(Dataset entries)
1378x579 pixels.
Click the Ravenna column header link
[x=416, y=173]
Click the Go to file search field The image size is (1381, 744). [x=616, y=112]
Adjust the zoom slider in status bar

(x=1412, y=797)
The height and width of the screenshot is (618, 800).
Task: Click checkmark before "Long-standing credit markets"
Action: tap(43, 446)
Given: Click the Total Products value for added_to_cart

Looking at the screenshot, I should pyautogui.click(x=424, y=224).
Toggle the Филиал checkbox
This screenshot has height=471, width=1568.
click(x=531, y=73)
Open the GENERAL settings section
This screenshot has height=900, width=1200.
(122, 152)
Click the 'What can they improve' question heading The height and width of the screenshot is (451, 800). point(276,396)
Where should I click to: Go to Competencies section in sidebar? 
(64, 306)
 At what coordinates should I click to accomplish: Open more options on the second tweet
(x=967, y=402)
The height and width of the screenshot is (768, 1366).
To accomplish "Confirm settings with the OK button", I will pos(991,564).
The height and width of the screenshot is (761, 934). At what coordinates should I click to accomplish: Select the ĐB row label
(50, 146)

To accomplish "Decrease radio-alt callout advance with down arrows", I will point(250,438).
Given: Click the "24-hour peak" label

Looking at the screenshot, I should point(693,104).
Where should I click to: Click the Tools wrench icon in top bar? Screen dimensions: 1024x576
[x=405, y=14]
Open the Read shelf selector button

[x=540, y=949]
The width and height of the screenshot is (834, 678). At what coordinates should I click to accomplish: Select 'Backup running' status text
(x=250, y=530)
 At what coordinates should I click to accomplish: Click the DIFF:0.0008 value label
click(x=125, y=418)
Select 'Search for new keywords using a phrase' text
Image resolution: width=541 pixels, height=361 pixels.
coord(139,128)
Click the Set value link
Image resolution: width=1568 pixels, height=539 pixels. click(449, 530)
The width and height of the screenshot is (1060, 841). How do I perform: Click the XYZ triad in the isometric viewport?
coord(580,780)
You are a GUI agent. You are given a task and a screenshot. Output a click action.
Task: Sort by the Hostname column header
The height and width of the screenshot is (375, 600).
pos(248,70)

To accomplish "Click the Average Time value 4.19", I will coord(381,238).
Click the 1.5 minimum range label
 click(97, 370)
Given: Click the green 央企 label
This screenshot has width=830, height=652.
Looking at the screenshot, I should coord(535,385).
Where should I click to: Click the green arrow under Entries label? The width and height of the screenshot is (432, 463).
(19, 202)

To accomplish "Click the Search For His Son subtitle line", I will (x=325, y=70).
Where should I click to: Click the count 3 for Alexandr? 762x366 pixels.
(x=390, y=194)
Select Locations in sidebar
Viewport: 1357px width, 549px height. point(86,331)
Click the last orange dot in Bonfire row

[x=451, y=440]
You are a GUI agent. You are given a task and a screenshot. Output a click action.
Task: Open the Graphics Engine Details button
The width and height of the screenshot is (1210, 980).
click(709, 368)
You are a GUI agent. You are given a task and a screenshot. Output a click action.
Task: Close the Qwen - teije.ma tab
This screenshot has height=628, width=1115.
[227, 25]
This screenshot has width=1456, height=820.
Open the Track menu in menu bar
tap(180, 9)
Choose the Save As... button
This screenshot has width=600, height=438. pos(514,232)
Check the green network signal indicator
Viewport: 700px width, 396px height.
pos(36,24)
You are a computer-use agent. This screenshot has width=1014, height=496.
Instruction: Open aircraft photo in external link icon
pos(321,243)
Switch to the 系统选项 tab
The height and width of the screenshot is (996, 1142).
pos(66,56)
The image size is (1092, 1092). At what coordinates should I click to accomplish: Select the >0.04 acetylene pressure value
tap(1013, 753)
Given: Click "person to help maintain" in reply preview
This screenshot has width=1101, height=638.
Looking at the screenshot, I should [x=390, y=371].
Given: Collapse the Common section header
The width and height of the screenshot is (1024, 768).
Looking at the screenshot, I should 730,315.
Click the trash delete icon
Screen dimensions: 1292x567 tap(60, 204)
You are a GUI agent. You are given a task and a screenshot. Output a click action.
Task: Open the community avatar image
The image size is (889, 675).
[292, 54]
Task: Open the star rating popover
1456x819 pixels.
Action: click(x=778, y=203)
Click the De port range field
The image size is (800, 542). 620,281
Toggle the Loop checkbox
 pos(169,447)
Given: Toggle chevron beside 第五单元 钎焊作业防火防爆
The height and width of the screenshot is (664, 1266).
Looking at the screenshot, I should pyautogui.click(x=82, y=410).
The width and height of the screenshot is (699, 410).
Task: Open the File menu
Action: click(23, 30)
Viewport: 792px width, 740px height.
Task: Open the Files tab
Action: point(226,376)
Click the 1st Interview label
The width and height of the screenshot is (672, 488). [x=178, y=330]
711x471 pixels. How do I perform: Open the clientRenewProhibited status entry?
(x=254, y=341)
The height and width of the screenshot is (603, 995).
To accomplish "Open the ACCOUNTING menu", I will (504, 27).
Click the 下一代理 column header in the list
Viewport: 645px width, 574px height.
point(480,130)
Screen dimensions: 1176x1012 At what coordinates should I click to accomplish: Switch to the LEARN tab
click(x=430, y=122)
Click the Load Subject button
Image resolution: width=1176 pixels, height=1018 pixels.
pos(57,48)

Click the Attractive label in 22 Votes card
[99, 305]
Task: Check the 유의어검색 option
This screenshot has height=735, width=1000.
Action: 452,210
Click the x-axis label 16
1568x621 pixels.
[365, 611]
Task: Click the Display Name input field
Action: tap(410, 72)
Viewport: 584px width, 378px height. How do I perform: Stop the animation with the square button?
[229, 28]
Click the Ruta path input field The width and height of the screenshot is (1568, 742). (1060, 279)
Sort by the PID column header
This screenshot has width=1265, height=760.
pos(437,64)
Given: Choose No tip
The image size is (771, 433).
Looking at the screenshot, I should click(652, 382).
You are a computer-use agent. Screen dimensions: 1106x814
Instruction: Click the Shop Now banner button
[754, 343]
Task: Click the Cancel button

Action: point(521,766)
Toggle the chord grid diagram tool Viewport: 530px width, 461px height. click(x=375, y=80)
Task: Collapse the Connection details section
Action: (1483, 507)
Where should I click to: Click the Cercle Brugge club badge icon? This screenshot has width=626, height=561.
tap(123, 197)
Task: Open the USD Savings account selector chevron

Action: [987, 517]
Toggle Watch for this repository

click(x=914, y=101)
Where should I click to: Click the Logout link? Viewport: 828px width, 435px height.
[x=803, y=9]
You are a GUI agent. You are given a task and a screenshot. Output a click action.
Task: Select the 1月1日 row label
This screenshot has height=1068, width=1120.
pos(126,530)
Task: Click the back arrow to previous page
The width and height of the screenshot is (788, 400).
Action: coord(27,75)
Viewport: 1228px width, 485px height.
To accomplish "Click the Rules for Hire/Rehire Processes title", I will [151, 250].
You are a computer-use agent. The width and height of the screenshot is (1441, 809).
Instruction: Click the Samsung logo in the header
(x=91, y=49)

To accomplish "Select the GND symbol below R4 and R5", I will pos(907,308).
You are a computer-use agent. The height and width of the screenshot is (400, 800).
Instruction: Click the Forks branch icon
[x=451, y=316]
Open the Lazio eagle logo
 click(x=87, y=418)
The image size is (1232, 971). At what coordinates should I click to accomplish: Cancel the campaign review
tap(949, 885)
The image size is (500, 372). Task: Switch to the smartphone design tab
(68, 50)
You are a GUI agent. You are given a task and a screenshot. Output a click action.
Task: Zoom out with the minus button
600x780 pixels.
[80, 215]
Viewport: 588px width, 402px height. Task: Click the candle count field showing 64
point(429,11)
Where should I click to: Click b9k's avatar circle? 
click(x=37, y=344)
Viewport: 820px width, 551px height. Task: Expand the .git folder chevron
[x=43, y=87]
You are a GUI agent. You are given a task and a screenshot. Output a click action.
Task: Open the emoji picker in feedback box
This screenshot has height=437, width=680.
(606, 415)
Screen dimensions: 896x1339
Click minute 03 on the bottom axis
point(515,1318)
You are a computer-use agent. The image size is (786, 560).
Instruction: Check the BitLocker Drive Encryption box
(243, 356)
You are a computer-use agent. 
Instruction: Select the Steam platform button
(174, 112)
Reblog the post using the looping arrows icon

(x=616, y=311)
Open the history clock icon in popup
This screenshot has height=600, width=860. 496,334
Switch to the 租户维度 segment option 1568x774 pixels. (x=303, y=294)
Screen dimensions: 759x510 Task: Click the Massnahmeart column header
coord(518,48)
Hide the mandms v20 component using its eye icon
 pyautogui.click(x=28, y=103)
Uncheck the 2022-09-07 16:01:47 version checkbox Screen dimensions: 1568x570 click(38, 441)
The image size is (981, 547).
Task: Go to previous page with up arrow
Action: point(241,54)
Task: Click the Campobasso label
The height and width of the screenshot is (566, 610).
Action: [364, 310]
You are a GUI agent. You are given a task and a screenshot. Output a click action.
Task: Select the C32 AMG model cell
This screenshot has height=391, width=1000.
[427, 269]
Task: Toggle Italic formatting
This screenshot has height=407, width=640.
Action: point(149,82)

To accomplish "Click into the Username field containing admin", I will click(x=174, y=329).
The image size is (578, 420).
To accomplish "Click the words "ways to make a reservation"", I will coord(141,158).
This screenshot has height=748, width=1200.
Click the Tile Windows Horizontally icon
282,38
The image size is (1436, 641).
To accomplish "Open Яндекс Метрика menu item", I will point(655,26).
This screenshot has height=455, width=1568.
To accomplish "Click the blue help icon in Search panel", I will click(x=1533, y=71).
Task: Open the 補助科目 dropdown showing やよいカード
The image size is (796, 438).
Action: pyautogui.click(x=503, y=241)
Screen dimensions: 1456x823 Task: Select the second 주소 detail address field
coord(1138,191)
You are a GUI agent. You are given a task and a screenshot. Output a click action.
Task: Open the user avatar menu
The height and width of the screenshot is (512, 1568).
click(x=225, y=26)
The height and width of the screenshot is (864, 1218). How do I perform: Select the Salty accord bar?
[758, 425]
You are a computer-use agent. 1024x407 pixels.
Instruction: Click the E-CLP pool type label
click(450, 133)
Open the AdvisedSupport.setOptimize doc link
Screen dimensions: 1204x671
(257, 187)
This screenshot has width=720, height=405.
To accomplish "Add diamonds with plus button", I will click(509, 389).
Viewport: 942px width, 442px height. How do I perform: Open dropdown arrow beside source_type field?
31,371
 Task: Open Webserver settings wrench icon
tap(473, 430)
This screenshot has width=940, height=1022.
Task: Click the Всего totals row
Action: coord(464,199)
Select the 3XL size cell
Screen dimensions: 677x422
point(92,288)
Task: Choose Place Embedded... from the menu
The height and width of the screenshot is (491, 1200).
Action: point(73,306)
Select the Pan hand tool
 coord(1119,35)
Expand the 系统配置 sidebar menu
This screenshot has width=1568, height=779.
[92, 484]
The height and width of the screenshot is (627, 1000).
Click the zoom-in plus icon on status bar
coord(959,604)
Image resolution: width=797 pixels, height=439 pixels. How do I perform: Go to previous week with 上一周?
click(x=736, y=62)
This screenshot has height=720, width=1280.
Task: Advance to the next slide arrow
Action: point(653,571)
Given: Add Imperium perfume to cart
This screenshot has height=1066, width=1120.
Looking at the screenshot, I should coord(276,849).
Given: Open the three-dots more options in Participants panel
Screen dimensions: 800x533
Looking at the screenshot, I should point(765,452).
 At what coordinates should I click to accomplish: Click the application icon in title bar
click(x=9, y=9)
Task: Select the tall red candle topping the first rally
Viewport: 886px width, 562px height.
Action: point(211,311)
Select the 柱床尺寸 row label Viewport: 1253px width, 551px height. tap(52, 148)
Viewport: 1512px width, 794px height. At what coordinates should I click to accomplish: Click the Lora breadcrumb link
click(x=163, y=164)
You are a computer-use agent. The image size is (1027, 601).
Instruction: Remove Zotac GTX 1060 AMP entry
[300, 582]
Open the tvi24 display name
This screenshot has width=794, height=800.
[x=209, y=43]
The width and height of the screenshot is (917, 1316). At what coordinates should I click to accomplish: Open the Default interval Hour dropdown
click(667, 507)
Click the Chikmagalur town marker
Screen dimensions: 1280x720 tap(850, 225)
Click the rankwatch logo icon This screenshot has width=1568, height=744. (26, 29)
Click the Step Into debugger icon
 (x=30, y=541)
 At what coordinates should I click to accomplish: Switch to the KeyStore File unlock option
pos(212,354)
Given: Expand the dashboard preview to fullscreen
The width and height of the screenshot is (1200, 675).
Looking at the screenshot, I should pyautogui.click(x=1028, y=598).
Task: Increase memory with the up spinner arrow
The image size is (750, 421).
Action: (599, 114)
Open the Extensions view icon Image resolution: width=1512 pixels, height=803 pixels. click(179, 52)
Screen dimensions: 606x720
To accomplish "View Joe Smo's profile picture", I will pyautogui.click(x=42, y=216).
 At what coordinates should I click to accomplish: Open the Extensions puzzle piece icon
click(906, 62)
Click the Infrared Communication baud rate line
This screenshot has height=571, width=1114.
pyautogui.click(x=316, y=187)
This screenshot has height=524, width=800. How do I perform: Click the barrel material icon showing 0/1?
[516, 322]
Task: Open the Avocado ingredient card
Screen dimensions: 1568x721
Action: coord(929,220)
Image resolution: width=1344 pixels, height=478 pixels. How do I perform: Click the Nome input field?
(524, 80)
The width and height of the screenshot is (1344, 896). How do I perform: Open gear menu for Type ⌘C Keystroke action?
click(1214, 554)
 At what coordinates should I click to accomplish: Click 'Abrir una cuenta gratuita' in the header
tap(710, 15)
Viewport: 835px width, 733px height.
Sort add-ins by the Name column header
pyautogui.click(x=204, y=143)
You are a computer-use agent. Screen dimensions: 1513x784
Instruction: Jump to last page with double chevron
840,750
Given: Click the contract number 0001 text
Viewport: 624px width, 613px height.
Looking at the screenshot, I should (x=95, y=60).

* **Task statement**:
Using the data above, transcribe the lines that run from the line with "Image resolution: width=797" to the line with "Given: Add Imperium perfume to cart", both ends kept, and output nothing else.

* **Reply**:
Image resolution: width=797 pixels, height=439 pixels. How do I perform: Go to previous week with 上一周?
click(x=736, y=62)
This screenshot has height=720, width=1280.
Task: Advance to the next slide arrow
Action: point(653,571)
Given: Add Imperium perfume to cart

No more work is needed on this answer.